El caso de las tarjetas “black” de Caja Madrid ya es historia pasada y pronto constituirá apenas un mal recuerdo. Pero el pueblo soberano haría bien en tenerlo presente mucho tiempo, con objeto de impedir que los políticos incurran nunca más en el expolio de las instituciones de ahorro.

El mentado episodio se saldó con penas máximas de hasta 4 años y medio de cárcel para algunos acusados. Solo 4 de los 15 condenados a prisión siguen en ella. Los otros 11 lograron este verano acceder al régimen de semilibertad y ya acuden al penal a dormir de lunes a jueves.

Estos 11 privilegiados son cinco consejeros de Caja Madrid nombrados a propuesta del PSOE, cuatro en representación de los sindicatos UGT y CCOO y dos por PP e Izquierda Unida.

Al día de hoy siguen entre rejas el exvicepresidente del Gobierno Rodrigo Rato, el exsecretario de Estado de Hacienda Estanislao Rodríguez-Ponga, del PP, más José Antonio Moral Santín y Francisco Barquero, designados por Izquierda Unida y CCOO.

El que peor lo tiene es el antaño todopoderoso mandamás económico Rodrigo Rato. Al margen de este asunto, desde diciembre se le juzga por la salida a bolsa de Bankia, que significó una tomadura de pelo en toda regla a los inversores. La fiscalía le pide 5 años de cárcel. Adicionalmente, en breve comenzará otro juicio contra él por el cobro de comisiones relacionadas con unos contratos publicitarios que Caja Madrid firmó cuando Rato era su presidente.

El asunto de las tarjetas black acarreó a la entidad un gasto de 15 millones entre 2003 y 2012 repartidos entre un centenar de desaprensivos que integraron, en uno u otro momento, los órganos de gobierno de la gran caja capitalina.

Semejante suma es una ínfima gota en el inmenso océano de las ayudas por valor de 23.000 millones que hubieron de inyectarse a la firma para evitar su quiebra.

Sin embargo, el escándalo de marras se recordará con toda probabilidad como uno de los máximos exponentes del latrocinio generalizado que un turba de políticos de toda laya y color perpetraron en las antaño muy sólidas y pujantes cajas de ahorros.

Es de recordar que el consejo de administración de Caja Madrid formaba un totum revolutum incestuoso, una especie de organización vertical, donde mangoneaban a discreción PP, PSOE, Izquierda Unida, las organizaciones obreras UGT y CCOO, amén de las patronales CEOE y CEIM. Para que ningún flanco quedara sin cubrir, el sanedrín contaba en sus filas hasta con Rafael Spottorno, exjefe de la Casa Real.

En resumidas cuentas, todo bicho viviente trincó con descaro y gozó de la protección de las formaciones políticas que les servían de amparo.
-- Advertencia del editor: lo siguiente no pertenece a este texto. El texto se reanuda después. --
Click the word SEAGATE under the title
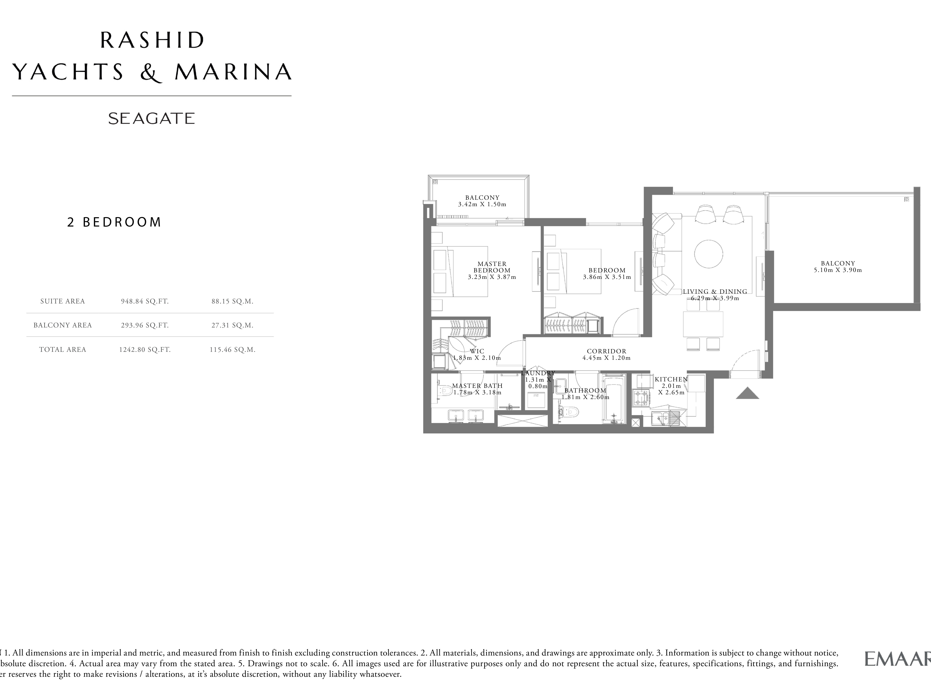[x=152, y=119]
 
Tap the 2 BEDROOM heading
[x=114, y=222]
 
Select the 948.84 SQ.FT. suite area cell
[x=145, y=301]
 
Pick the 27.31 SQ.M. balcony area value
[x=232, y=325]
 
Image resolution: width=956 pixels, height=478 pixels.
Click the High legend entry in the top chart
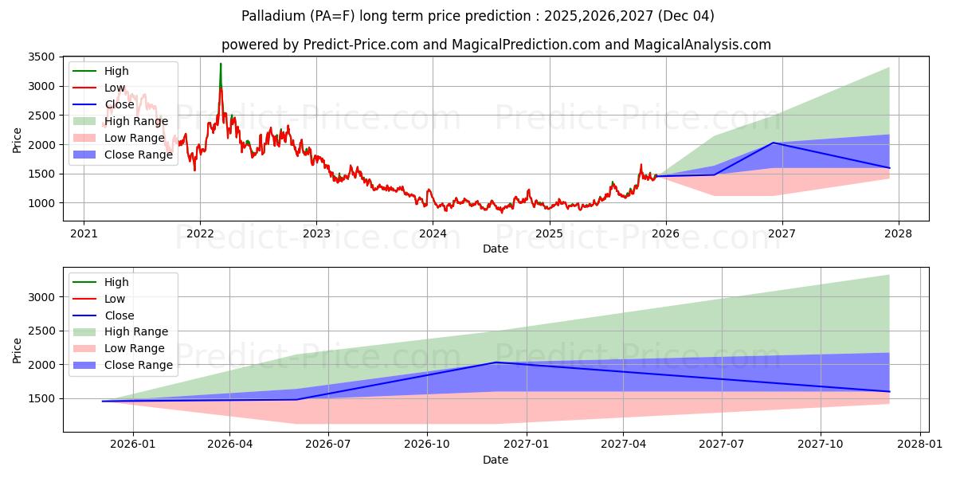[x=116, y=71]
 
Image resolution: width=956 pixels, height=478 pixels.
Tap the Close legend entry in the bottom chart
[x=120, y=315]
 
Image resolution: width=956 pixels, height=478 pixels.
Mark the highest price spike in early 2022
[x=221, y=64]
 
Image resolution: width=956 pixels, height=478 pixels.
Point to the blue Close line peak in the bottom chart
[x=496, y=362]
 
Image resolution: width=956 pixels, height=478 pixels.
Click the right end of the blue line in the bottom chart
[x=889, y=391]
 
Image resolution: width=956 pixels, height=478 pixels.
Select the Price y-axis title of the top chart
[x=18, y=140]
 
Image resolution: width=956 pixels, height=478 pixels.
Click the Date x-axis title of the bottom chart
[x=495, y=460]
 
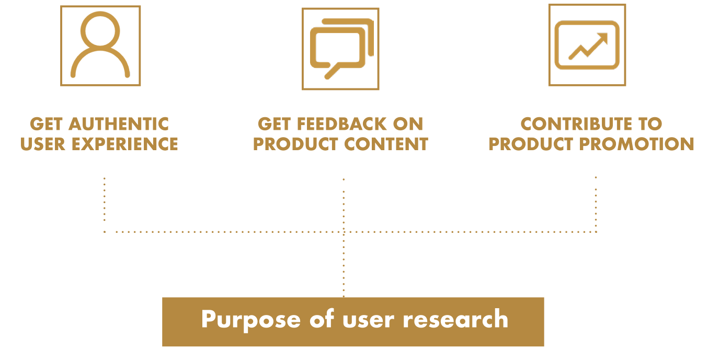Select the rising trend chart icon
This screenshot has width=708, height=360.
[587, 45]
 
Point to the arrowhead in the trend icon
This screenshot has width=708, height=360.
[603, 37]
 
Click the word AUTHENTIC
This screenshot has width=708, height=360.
[119, 123]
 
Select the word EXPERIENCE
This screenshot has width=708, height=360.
[125, 144]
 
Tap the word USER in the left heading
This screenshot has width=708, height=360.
[43, 144]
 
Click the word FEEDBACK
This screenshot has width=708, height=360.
[342, 123]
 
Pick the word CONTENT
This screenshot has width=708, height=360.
[386, 144]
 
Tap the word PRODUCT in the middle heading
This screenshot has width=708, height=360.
[295, 144]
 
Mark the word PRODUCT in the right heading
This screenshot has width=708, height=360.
[531, 144]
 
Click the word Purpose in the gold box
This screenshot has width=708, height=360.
[251, 320]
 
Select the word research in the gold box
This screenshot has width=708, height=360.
[455, 319]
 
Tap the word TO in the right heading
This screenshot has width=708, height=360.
[650, 123]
Por tal motivo, éstas les dieron su protección y, al destaparse el embrollo, miraron púdicamente hacia otro lado, se hicieron el sueco y se lavaron las manos como Pilatos.

Los señores consejeros se fundieron los 15 millones reseñados en todo tipo de dispendios, incluidos viajes, hoteles, grandes almacenes, restaurantes, zapaterías, peleterías, tiendas de muebles, floristerías, y hasta “masajes filipinos”, que vaya usted a saber qué demonios es eso, aunque suena bastante mal.

Alguno de ellos, en el colmo de la desfachatez, continuó utilizando el plástico VIP incluso después de haber cesado en el cargo.

El festival de abusos, robo, despilfarro y malversación se saldó con penas máximas de cuatro años y medio de cárcel. Ya solo quedan entre rejas cuatro de los casi cien condenados. Y no falta mucho para que, Rodrigo Rato al margen, el resto acabe saliendo a la calle.

Pero la bacanal de dinero rápido y el modelo putrefacto de gestión fulminaron para simpre la reputación y honorabilidad de esa pléyade de espabilados, que quedó manchada de por vida.

El capitalismo de amiguetes que encarnan las tarjetas black es quizás la expresión más desvergonzada de la merienda de africanos en que se convirtió Caja Madrid.

A la vez, el saqueo orquestado en las cajas por los políticos corrió paralelo con el de algunos ejecutivos de las propias cajas, con su festival de fondos de pensiones, indemnizaciones escandalosas y créditos fraudulentos. Entre unos otros consumaron uno de los mayores atracos –si no el mayor– que se han cargado nunca a las espaldas de los contribuyentes españoles.

En mi opinión, una lección cardinal se desprende de lo sucedido. Es esta: nunca más debería tolerarse que los cabecillas de los partidos políticos vuelvan a poner su mano pecadora a gestionar entidades financieras.